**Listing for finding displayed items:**
◆ ◆ ◆ ◆ ◆ ◆ ◆
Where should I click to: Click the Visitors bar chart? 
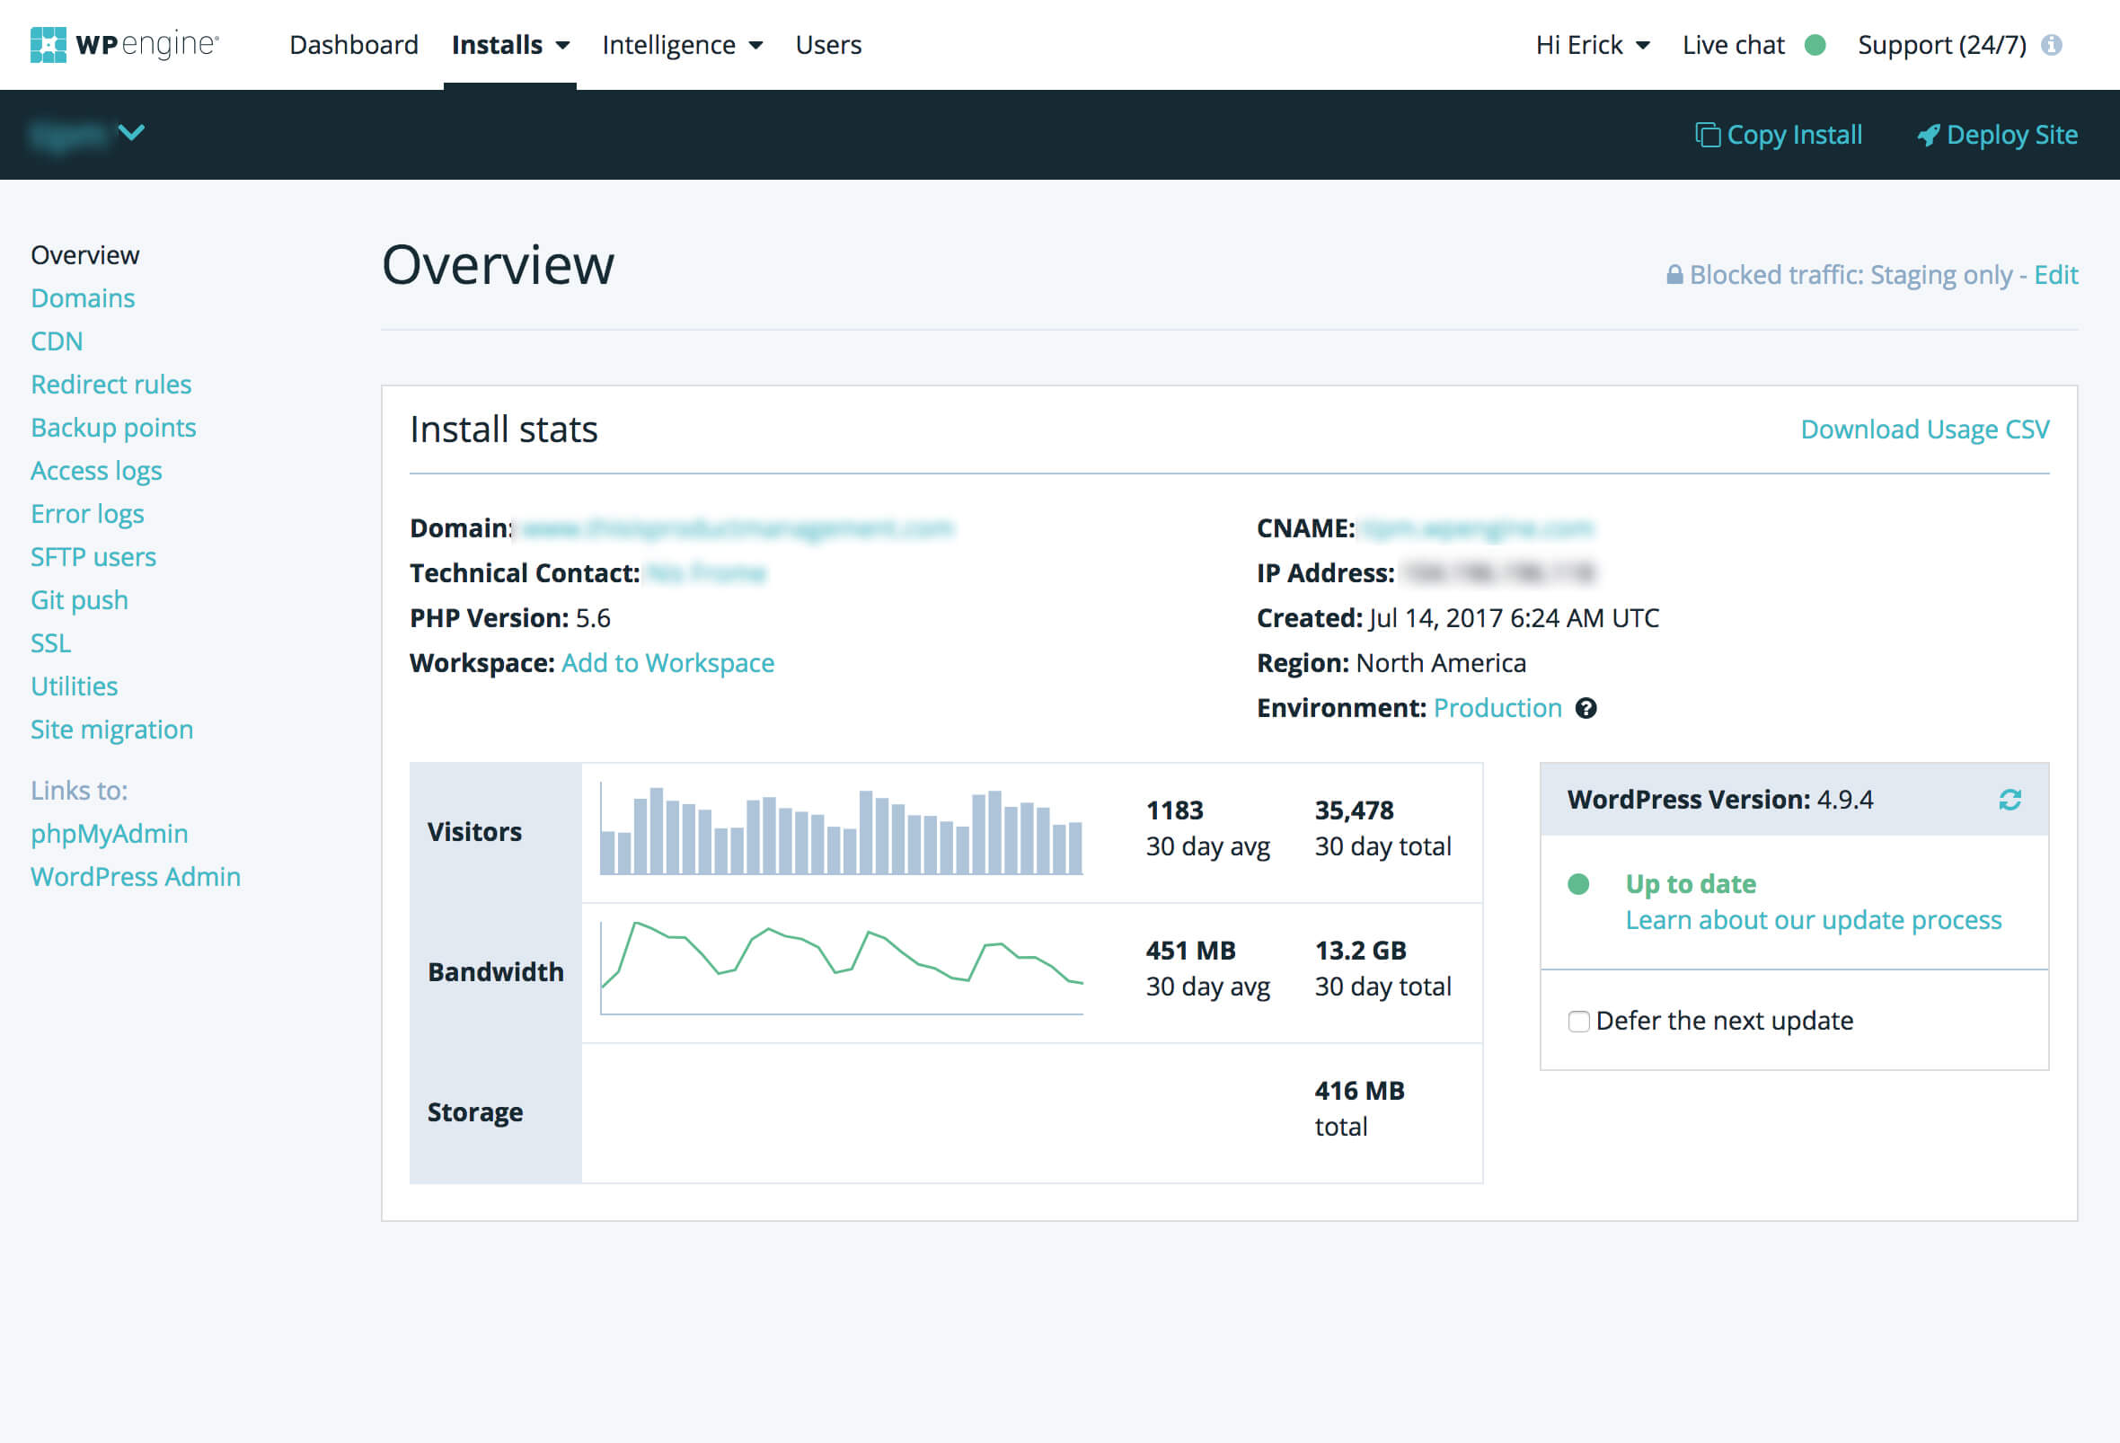coord(841,832)
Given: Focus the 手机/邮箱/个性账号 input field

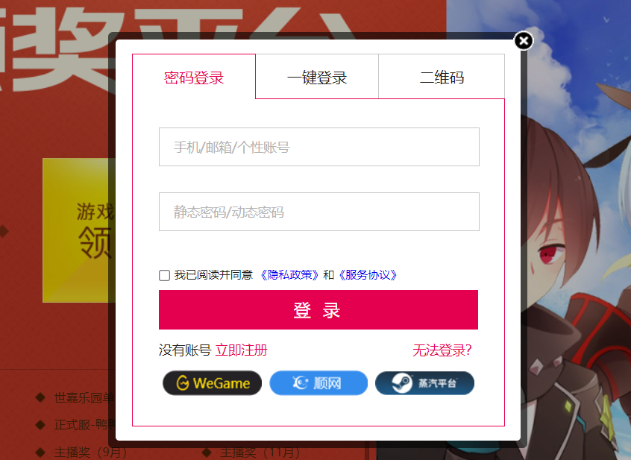Looking at the screenshot, I should pyautogui.click(x=319, y=147).
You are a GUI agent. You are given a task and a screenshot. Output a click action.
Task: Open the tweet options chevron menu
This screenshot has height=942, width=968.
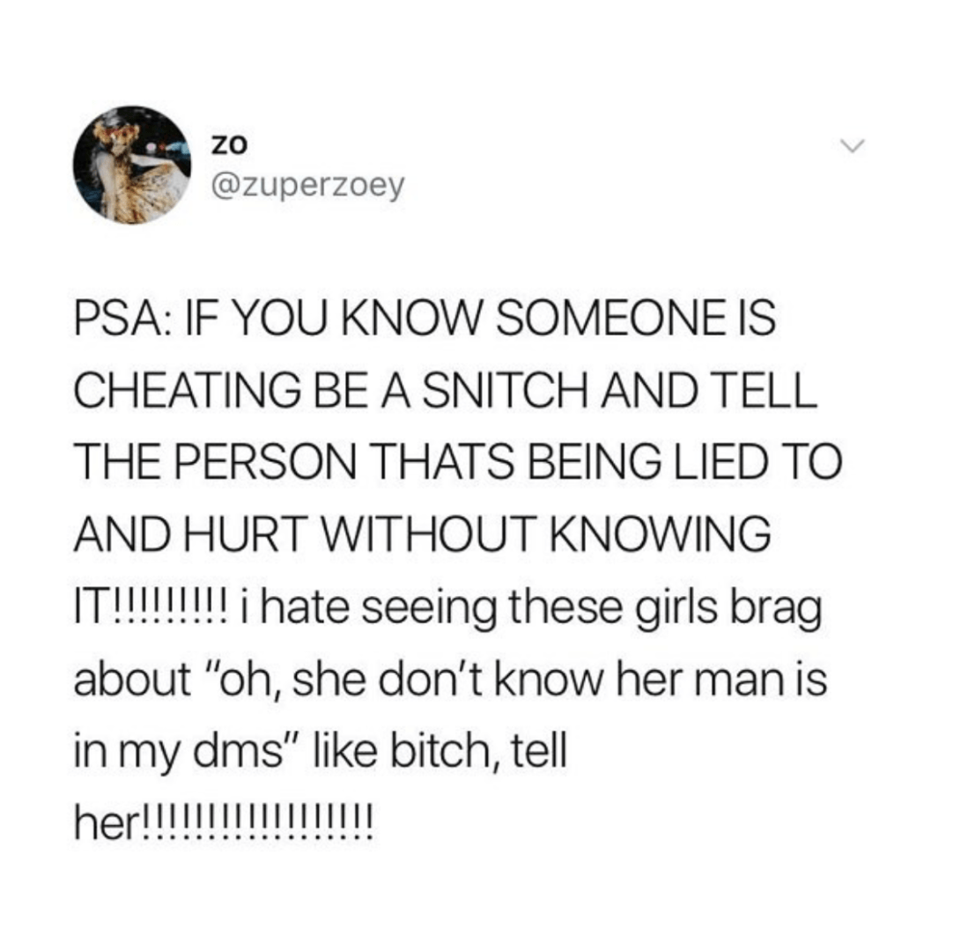(x=853, y=146)
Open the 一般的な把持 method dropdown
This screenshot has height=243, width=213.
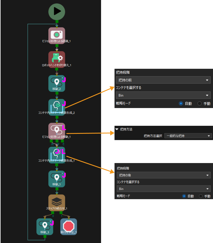188,136
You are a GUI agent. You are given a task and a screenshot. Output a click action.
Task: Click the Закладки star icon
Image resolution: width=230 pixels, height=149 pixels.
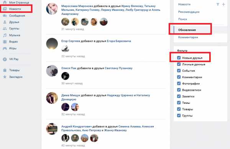(5, 77)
◆ ◆ ◆ ◆ ◆ ◆ ◆
Please update the listing from the line containing "Open the 一般的な把持 method dropdown" through the end of the listing, changing "screenshot" to "screen capture" and keeping everything else the same. Leave out the pictures.

**CORRECT RESULT:**
Open the 一般的な把持 method dropdown
This screen capture has height=243, width=213.
188,136
You are a GUI agent. You are given a task and a screen capture. Output a click action.
Task: Click the Закладки star icon
Image resolution: width=230 pixels, height=149 pixels.
(5, 77)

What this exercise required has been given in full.